# "waxed" plums???



## Rocknrandyc (Oct 16, 2008)

I bought some black plums to make a batch of wine. The skins feel like they have been waxed. Since I'm not usually a "plum" guy can anyone tell me if this would adversely affect my wine or not? Does anyone know if plums are waxed for shipping?


----------



## Luc (Oct 17, 2008)

Nature puts a coating of wax on plums.

I described that in my web-log last year:
http://wijnmaker.blogspot.com/2007/07/soms-lopen-de-dingen-in-het-leven.html

This is not done by humans but a process from nature.

This wax coating however will prevent your wine
from clearing in the end.

So before processing the plums give them a bath
in soda ash (household soda) then rise them in plain water.

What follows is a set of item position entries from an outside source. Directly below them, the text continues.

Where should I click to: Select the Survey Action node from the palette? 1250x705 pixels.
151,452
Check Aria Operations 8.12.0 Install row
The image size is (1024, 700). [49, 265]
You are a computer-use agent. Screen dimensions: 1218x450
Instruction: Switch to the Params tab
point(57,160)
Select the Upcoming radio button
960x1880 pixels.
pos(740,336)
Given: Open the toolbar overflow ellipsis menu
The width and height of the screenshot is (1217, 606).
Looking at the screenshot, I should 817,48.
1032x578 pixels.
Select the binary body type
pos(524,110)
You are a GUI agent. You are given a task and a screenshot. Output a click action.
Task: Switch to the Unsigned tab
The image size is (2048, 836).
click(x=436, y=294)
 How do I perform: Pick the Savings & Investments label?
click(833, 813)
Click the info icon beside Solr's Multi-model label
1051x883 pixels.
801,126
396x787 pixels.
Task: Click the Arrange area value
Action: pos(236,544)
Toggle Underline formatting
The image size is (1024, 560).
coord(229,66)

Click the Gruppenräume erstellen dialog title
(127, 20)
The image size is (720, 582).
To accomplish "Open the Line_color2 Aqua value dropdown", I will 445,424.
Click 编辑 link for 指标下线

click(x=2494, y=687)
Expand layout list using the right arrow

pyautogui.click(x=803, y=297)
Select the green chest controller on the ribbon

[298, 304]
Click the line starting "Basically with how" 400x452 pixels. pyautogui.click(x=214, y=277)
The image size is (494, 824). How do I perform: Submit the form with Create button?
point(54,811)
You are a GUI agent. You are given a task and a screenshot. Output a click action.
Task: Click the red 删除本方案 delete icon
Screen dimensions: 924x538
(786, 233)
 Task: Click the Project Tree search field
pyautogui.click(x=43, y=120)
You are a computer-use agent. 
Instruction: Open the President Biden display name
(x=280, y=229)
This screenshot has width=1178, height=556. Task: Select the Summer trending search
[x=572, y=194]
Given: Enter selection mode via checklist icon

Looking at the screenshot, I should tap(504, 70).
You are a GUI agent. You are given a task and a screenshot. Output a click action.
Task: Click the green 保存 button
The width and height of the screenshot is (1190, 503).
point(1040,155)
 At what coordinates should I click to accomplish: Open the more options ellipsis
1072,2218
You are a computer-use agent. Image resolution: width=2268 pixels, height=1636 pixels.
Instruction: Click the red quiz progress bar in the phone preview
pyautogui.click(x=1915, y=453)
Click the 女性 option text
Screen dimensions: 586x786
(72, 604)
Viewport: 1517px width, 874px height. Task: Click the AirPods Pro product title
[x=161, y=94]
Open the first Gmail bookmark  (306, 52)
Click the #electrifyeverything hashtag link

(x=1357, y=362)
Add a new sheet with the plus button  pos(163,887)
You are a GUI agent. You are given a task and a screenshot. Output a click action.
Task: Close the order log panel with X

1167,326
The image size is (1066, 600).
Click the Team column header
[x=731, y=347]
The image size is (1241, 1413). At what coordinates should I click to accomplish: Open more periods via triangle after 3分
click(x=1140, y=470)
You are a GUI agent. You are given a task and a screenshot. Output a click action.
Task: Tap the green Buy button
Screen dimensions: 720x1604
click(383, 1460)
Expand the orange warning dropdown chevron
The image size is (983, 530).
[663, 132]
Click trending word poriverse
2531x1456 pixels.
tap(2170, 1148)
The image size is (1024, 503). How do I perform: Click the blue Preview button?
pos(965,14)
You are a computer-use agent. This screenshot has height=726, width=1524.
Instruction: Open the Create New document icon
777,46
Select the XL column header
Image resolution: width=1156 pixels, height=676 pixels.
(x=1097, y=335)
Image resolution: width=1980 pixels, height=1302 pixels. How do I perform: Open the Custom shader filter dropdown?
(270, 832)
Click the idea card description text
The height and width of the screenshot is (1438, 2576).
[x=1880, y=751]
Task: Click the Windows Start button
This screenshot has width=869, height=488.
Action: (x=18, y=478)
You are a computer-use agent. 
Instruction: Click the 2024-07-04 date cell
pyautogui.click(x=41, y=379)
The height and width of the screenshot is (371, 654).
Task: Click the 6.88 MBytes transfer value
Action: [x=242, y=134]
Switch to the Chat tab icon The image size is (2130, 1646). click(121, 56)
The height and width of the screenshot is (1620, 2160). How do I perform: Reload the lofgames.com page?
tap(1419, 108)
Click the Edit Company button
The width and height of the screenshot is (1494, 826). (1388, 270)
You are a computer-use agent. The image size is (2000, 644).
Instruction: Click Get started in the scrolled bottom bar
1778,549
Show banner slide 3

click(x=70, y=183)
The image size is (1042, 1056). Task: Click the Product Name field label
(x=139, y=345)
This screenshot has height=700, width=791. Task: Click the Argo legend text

If you wash them in hot water with soda most color will come
off and you will end up with a blush wine.
Rinsing them in hand-warm water with soda, the wax will come off but it will leave most color intact and you will get therefore a much darker wine.

Luc


----------



## winemanden (Nov 1, 2009)

You're right Luc. An old boy at our wine club made nothing else except Plum wine and he could never get it properly clear. I showed him a tip in Gerry Fowles (Gervin) magazine similar to yours to wash them in water with a spot of washing up liquid then rinse them well. He tried it with his next batch and was like a dog with two tails when he managed to get it to clear.
Regards, Winemanden.


----------